High-frequency electrostatic precipitator which has the advantages of small size, high efficiency and high collectable efficiency, becomes the focus of extensive research in the industrial dust area. Previous high-frequency electrostatic dust power supply works in the discontinuous current mode. Switch achieves soft switching in the whole work process, it decreases the switching loss. However, due to the high peak current of the resonant circuit, the large conduction loss is not conducive for the expansion of power supply. The operating characteristics and control system of high-frequency electrostatic precipitator working in the continuous mode are described in the article.Firstly, the article introduces the three PS-PWM control mode and their respective advantages and disadvantages of LCC resonant converter in the continuous current mode.
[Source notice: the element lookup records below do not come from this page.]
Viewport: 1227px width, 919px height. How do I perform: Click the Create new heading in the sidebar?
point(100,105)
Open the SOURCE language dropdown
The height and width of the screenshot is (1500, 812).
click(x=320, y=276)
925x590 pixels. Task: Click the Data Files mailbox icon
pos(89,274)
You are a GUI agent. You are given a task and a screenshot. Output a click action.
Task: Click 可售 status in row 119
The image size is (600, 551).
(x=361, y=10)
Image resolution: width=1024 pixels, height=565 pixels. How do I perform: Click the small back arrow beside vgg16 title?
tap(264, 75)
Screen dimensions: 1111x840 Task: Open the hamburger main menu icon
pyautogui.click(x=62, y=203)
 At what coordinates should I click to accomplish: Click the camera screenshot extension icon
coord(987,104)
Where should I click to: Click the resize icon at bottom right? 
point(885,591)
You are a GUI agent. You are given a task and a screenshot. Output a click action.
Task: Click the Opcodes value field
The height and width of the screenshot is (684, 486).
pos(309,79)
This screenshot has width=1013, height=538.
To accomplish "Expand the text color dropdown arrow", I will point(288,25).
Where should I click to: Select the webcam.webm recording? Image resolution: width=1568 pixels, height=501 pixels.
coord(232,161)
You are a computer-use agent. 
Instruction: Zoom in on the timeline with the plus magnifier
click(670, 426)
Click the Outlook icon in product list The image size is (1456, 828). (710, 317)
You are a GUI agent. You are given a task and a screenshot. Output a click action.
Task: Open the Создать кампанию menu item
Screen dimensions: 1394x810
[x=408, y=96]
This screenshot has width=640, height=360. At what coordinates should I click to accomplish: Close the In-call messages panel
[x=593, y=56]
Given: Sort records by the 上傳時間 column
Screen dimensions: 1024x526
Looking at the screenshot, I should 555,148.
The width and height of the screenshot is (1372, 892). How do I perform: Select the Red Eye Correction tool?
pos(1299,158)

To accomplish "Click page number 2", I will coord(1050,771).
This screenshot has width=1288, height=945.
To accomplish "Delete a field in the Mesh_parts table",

An optimal control mode, which works between F-type and M-type, is proposed after that. Conduction losses in the power switches and in the resonant components, and switching losses can be minimized. The output voltage expression of optimal control mode has been obtained based on the mathematical model with the fundamental analytical methodology. The equivalent mode is used to design the main circuit parameters of LCC resonant converter. Then the paper gives the characteristics of different output voltage of the circuit, and compare them with the circuit in the discontinuous current mode.Secondly, a phase-locked method is used to realize the optimal control mode. The principle of the phase-locked loop is described. For the shortcomings of analog PLL, the paper proposes a digital phase-locked method which bases on the ECAP module of DSP. The control system is simple and reliable. The prototype is used to verify the feasibility of phase-locked control system.Thirdly, the paper analyzes the flashover control of the electrostatic precipitator. The closed-loop feedback control of the output voltage is the basis of flashover control. The circuit adopts the incremental PI control algorithm to accomplish the control of the output voltage. The control system checks the signals of the output voltage and output current to measure the occurrence of flashover. Segmented control algorithm makes the output voltage track the dielectric recovery curve, and realizes the control of the rate of the flashover.Finally, a conclusion about the content of this article is made and the future work is put forward.